About the Bill Hubbard Orchestra
William C. (Bill) Hubbard was a professional musician, arranger, and band leader in Miami toward the end of the big band era. His father died in 1951, just before Bill started college, and Bill felt a duty to help support his mother and pay his way through school. A music major at the University of Miami, he made performing his source of income, running his own groups ranging from small jazz combos to 18-piece big bands, often featuring his signature vibraphone playing.
He worked closely with Don Rose, a trombonist, bassist, and arranger, whom he had met when they both were seniors in high school. Another colleague and influence was Fred Ashe, a University of Miami faculty member 16 years Bill’s senior.
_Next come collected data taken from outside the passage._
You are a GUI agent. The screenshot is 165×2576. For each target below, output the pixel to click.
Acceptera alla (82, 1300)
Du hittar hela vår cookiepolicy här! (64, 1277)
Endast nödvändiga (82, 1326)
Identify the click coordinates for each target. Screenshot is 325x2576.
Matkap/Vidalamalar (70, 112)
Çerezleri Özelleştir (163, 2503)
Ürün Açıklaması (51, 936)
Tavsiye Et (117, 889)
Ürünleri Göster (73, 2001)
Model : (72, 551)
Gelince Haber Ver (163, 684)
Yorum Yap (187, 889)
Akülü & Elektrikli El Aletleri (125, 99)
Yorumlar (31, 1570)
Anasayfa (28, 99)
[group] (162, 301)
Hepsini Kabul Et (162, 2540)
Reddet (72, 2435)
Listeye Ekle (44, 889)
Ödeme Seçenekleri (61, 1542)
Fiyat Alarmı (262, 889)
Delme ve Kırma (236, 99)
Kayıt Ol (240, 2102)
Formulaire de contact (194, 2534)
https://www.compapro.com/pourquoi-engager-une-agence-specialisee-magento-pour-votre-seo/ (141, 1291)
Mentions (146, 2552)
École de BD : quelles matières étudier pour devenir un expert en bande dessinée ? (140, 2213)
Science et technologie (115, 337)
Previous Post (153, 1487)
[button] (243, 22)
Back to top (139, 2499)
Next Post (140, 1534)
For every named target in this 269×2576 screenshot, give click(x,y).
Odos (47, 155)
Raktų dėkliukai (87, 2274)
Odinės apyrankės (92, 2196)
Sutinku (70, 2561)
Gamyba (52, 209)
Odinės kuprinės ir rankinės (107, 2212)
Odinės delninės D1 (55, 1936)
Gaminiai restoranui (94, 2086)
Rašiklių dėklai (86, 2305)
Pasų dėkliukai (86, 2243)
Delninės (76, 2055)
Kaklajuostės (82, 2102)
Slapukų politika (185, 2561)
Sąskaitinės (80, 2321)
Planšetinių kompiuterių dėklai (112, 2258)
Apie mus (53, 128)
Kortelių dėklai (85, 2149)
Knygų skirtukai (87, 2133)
Bill and Don both studied arranging and composition in college, and Fred was already an accomplished arranger and big band leader in his own right.
The works of Don Rose, Fred Ashe, and Bill Hubbard, along with a few others, formed the Hubbard band’s repertoire of original arrangements of popular songs, entertaining audiences in South Florida through the 1950s and into the early ’60s, but eventually the economics of big bands couldn’t compete with smaller groups and the new popularity of rock and roll.
Don Rose stayed in the music industry and enjoyed success as an arranger and curator with the George Gershwin estate, notably producing an album that formed the basis of Woody Allen’s film Manhattan in the late 1970s. Fred Ashe died in 1966.
Bill Hubbard left the music business as a profession in the mid '60s but kept his instruments and library of music safely stored. His vibraphone was among the first musical sounds his sons Curt and Glenn knew, and in 1980, then living in Boone, North Carolina, Bill started another big band.
Initially intended as a community band for musical hobbyists and his middle-school-aged sons, Hubbard’s new group soon started booking paying gigs, providing an opportunity for another generation of musicians to gain professional experience performing a still-vital form of music. Curt and Glenn’s friend Matt Vance was among the other young players who cut their musical teeth in the ‘80s incarnation of Hubbard’s big band. Matt has since performed with some of the top musicians in the world and makes his living in the music business to this day but continues to credit Bill Hubbard as a mentor.
As early as 2005, Matt approached Curt and Glenn about putting together a band of professional musicians to resurrect Bill’s music library, finally recording the extensive catalog Bill had assembled over more than 30 years, including several arrangements never attempted by the ‘80s group, and a few possibly never heard at all. Conversations came and went until Curt and Matt neared their 50th birthdays in 2018, providing the final push needed to put the wheels in motion. A band of top-call musicians (and close musical friends) from around the state of Florida came together in June 2018 to record Bill’s book, honoring him with the album Where or When.
Bill Hubbard died in 1985 at the age of 52. His musical legacy has remained strong in subsequent years through the many young and not-so-young musicians he influenced, but few have actually heard his music since his death…until now. This album is a time machine – an opportunity to hear the work of a man who made music both a profession and a labor of love.